Más aun, frente a discursos especialmente protegidos, la Comisión Interamericana de Derechos Humanos y su Relatoría Especial para la Libertad de Expresión han señalado consistentemente que los Estados tienen un campo más limitado para imponer restricciones a este derecho. Concretamente, han afirmado que la difamación penal no es una restricción válida de la libertad de expresión, sino que debe derogarse la legislación sobre difamación y sustituirse, según sea necesario, por normas civiles. Lo que se busca es evitar el ejercicio abusivo e innecesario del poder punitivo del Estado, y su uso para acallar a la prensa. Ello no quiere decir que no hayan limitaciones a la libertad de expresión, sino que estas se pueden establecer a través de la vía civil en la que se podría obtener, por ejemplo, una indemnización económica o rectificación, mas no la privación de libertad.

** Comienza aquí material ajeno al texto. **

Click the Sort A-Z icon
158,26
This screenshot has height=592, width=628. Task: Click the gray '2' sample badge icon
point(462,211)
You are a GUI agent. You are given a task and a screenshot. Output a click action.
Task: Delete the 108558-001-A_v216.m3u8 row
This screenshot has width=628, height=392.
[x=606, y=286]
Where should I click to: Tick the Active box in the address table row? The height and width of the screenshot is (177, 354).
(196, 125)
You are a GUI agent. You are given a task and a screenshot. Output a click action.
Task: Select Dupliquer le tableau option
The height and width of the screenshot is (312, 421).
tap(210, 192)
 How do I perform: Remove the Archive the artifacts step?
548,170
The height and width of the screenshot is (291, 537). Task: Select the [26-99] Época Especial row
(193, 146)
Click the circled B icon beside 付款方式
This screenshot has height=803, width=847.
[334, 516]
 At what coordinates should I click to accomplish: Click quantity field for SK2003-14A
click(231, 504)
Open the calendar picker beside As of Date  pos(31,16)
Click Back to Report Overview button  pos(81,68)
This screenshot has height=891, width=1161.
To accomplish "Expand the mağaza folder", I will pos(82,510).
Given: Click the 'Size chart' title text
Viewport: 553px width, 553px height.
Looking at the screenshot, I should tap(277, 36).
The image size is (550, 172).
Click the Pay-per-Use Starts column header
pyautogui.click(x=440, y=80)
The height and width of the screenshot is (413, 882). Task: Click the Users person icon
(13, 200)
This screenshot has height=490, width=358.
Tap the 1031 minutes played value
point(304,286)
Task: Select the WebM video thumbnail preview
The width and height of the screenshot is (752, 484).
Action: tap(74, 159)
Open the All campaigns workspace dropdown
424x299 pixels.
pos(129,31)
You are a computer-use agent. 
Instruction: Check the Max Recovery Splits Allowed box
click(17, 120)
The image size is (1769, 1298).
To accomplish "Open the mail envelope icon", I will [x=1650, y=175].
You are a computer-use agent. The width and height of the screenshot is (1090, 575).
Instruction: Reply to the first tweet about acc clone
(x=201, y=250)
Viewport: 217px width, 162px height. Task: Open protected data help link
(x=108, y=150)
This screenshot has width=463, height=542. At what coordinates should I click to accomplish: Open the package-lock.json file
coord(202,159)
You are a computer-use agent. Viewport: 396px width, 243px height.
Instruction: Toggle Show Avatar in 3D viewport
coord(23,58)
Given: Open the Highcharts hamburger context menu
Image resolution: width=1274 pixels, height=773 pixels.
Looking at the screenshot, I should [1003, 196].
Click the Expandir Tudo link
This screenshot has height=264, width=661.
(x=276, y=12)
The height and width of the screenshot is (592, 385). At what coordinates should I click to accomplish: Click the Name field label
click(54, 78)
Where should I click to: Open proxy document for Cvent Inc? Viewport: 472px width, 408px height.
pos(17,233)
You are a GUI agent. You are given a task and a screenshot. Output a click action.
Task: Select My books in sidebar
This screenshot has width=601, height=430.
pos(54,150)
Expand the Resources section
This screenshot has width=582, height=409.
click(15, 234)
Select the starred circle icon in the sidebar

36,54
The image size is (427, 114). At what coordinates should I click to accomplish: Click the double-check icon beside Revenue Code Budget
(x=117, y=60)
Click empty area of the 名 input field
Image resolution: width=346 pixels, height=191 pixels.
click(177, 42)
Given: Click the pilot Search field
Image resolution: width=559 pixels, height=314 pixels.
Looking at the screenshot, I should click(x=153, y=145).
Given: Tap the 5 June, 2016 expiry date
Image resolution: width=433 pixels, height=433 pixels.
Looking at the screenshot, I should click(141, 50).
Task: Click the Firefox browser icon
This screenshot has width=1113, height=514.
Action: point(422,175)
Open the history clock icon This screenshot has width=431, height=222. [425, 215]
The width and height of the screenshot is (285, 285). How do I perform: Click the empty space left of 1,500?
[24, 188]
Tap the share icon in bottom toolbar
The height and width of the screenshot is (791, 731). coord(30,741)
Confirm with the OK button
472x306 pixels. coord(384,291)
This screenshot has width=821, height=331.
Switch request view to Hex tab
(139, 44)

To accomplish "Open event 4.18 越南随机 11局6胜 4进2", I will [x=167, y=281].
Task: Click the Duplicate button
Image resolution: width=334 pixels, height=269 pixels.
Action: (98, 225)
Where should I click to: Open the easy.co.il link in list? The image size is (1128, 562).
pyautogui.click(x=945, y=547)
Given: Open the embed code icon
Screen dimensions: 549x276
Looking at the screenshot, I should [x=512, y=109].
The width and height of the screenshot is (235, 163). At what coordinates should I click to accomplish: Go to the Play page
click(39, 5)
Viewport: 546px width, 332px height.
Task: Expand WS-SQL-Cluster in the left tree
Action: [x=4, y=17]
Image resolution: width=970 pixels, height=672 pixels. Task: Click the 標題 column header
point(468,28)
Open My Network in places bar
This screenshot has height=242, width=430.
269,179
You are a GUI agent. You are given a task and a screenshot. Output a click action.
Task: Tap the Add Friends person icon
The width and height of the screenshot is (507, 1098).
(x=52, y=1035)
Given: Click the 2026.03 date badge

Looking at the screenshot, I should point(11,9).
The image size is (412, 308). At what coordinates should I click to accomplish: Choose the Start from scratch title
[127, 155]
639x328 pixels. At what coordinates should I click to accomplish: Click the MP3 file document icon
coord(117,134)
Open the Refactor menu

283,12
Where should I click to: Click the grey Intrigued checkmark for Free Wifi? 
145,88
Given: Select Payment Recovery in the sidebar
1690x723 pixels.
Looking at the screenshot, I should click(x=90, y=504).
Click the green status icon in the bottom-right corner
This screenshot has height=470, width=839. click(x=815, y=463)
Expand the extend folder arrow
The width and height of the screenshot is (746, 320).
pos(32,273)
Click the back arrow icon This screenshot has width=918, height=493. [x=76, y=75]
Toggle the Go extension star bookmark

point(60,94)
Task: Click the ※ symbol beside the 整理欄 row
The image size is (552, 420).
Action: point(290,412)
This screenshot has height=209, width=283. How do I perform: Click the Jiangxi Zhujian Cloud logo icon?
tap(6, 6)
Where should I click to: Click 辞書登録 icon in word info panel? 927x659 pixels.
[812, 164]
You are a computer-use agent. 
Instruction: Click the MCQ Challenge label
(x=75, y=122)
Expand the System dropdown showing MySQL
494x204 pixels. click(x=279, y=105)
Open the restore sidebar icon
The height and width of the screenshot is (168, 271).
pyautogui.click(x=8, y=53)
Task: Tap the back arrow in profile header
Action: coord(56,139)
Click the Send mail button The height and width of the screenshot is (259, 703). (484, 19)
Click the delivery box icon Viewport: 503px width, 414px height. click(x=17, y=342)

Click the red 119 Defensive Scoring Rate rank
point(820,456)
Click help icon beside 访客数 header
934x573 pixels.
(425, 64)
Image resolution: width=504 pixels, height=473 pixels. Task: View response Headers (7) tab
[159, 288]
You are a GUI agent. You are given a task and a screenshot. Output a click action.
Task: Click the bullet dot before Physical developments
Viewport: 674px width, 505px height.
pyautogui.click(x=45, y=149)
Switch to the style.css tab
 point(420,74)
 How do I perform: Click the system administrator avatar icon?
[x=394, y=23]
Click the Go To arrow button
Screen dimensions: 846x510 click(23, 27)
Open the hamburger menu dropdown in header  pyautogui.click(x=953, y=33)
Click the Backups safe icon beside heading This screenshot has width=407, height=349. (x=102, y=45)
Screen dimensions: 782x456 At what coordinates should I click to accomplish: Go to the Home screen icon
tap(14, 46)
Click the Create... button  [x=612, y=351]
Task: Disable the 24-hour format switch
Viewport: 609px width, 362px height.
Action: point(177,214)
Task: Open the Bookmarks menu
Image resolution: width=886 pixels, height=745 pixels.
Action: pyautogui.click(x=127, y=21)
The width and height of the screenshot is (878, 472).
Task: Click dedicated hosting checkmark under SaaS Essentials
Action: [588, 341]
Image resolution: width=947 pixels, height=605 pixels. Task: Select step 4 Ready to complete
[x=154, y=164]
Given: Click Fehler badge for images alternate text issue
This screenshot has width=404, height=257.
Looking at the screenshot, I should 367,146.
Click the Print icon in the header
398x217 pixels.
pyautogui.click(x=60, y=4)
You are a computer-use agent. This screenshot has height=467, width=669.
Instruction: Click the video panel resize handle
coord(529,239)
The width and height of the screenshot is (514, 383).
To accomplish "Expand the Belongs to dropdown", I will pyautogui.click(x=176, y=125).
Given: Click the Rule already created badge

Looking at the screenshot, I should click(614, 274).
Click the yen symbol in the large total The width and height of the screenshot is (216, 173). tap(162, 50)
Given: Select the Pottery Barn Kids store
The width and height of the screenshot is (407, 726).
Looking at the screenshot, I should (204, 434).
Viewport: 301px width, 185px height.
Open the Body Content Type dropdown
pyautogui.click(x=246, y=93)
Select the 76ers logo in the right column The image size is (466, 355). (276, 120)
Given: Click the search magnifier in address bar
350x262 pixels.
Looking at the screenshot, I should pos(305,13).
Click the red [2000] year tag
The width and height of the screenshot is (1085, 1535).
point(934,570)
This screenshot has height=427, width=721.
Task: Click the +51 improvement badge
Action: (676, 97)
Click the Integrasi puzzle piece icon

Más allá del desistimiento, lo cierto es que el pasado 8 de abril una jueza condenó a un periodista a un año de prisión suspendida, 120 días de trabajo social y el pago de S/.80 mil por reparación civil. Esto debe conducir a revisar las normas penales sobre delitos contra el honor, a la luz de los estándares vigentes, para evitar que otros periodistas o ellos mismos, estén expuestos a situaciones similares.

* Cristina Blanco es responsable de la línea Empresas y Derechos Humanos del Idehpucp. Esta opinión fue publicada en la sección de Opinión de RPP.